1. NRW
  2. Städte
  3. Kaarst

Kaarst: Wohnen wie im Paradies

Kaarst : Wohnen wie im Paradies

Das Leitbild des Vinzenz-Hauses lautet: "In der Mitte der Mensch". Das Wohnen steht an erster Stelle. Das Haus bietet 107 Senioren ein Zuhause in 63 Einzel- und 22 Doppelzimmern.

In diesen Tagen weihnachtet es sehr im Vinzenz-Haus. In der ersten Etage ist die kleine Backstube geöffnet. Die Bewohner rollen den Teig platt, stechen Motive aus und verzieren sie mit Streuseln. Wenig später zieht der erste Duft von frisch gebackenen Plätzchen durch den Flur. Zu einer anderen Stunde trifft sich der Singkreis: Natürlich stehen jetzt Weihnachtslieder auf dem Programm. In der Literaturgruppe wird Bewohnerin Irene Rolofs Gedichte und Balladen zum Advent vorlesen.

Das Vinzenz-Haus im Kaarster Norden wurde 1995 eröffnet. Es bietet 107 Bewohnern ein Zuhause in 63 Einzel- und 22 Doppelzimmern. Die hohe Anzahl an Doppelzimmern ist noch eine Altlast aus der Bauzeit des Hauses, als das Land diese noch forderte.
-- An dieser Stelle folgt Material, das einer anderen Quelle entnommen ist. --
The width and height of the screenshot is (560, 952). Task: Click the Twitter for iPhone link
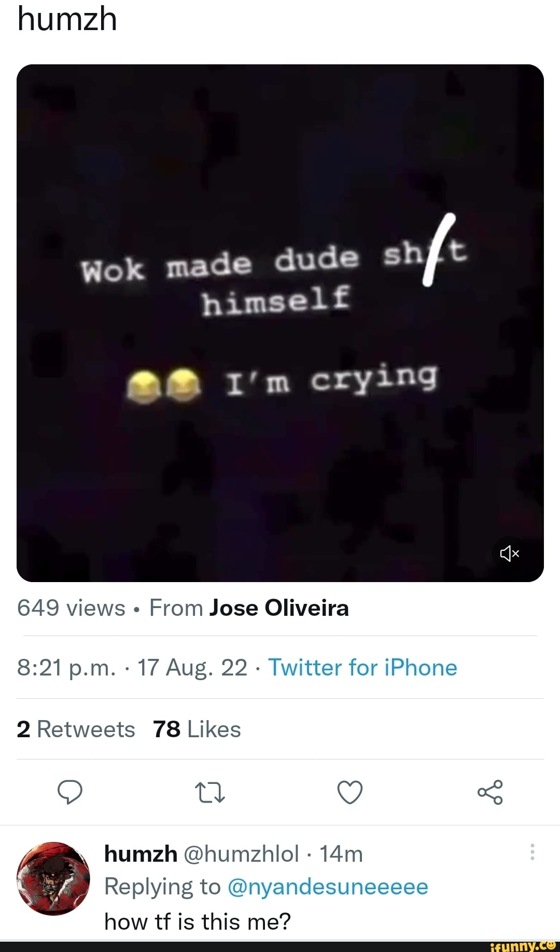click(x=362, y=668)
Man sei in der Planung, dies in naher Zukunft zu ändern, sagt Leiter Detlef Rath. Das Leitbild des Vinzenz-Hauses lautet "In der Mitte der Mensch". Das Wohnen steht an erster Stelle.

Für eine besondere Atmosphäre sorgt zurzeit eine kleine Winterwelt im Aufenthaltsraum, im Frühling und Sommer ist der Sinnesgarten ein beliebter Aufenthaltsort für die Bewohner. Dort können sie den Duft der Blumen riechen, die bunten Farben der Blätter sehen und Beeren von den Sträuchern schmecken. Haustiere sind sehr willkommen. Jeden Tag sind drei bis sechs Hunde von Mitarbeitern und Angehörigen im Haus unterwegs. Manche Senioren ziehen mit ihren Katzen und Sittichen ein. In zwei Wohnbereichen stehen zwei Vogelvolieren. Neben einigen festen Gruppenterminen wie Sitzgymnastik, Gedächtnistraining oder Bastelkreis werden die Angebote sehr flexibel gehalten. Die Mitarbeiter — insgesamt 120 plus rund 40 Ehrenamtliche — gehen individuell auf die Bedürfnisse der Senioren ein, insbesondere bei der Betreuung dementer Bewohner. "Wenn ein Mann früher Handwerker war, wird dies in den Alltag mit eingebaut", sagt Maike Bodden, Koordinatorin des Sozialen Betreuungsdienstes. Wenn wiederum mehrere Bewohner den Wunsch äußern, mal wieder ins Schwimmbad gehen zu wollen, wird dies für sie kurzfristig organisiert.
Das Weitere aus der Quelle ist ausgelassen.